Regarding $$\sum (1+n^2)^{-1/4} \cos {\frac{n\pi}{6}}$$
With $(1+n^2)^{-1/4}\to 0$ and $\cos {\frac{n\pi}{6}}$ is oscillating around zero. Hint: Look what you get for $\sum_{n=1+m}^{12+m} \frac{1}{\sqrt{n}}\cos\frac{n\pi}{6}$ approximately for all $m$ s.
As has been mentioned, $(1+n^2)^{-1/4}\ge\frac1{\sqrt{2n}}$ which diverges by the integral test.

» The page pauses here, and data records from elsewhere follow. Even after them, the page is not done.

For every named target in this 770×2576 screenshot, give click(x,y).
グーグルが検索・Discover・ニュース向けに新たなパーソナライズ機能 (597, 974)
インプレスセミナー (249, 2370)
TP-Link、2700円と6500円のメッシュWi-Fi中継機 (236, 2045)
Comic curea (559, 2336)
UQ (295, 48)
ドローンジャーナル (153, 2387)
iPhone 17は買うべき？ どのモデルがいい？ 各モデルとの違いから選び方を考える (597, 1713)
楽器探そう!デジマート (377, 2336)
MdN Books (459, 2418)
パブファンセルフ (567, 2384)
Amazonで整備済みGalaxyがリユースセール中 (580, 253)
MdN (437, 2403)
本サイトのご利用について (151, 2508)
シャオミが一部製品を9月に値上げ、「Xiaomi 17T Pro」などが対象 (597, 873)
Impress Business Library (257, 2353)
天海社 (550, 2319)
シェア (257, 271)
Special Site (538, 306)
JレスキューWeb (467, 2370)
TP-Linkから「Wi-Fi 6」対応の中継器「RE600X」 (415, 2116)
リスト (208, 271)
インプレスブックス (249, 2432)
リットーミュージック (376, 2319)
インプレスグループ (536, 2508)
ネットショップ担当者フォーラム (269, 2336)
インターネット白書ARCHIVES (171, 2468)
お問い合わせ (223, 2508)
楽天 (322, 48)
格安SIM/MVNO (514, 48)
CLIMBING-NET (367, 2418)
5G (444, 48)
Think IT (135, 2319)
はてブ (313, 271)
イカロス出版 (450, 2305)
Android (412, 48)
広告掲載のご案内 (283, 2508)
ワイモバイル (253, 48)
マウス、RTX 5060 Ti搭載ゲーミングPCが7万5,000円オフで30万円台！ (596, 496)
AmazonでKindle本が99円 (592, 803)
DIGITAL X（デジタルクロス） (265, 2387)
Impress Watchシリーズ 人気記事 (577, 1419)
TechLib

Since $\cos(x+\pi)=-\cos(x)$, we have that $$ \begin{align} \sum_{k=n}^{n+11}\cos\left(\frac{k\pi}6\right) &=\sum_{k=n}^{n+5}\left[\cos\left(\frac{k\pi}6\right)+\cos\left(\frac{k\pi}6+\pi\right)\right]\\ &=\sum_{k=n}^{n+5}\left[\cos\left(\frac{k\pi}6\right)-\cos\left(\frac{k\pi}6\right)\right]\\[9pt] &=0 \end{align} $$ That is, the sum of any $12$ consecutive values of $\cos\left(\frac{k\pi}6\right)$ is $0$. Thus, since it has period $12$, $$ \sum_{k=0}^n\cos\left(\frac{k\pi}6\right) $$ is bounded independent of $n$. Therefore, because $(1+n^2)^{-1/4}$ monotonically decreases to $0$, the Dirichlet Test says that $$ \sum_{k=0}^\infty(1+k^2)^{-1/4}\cos\left(\frac{k\pi}6\right) $$ converges.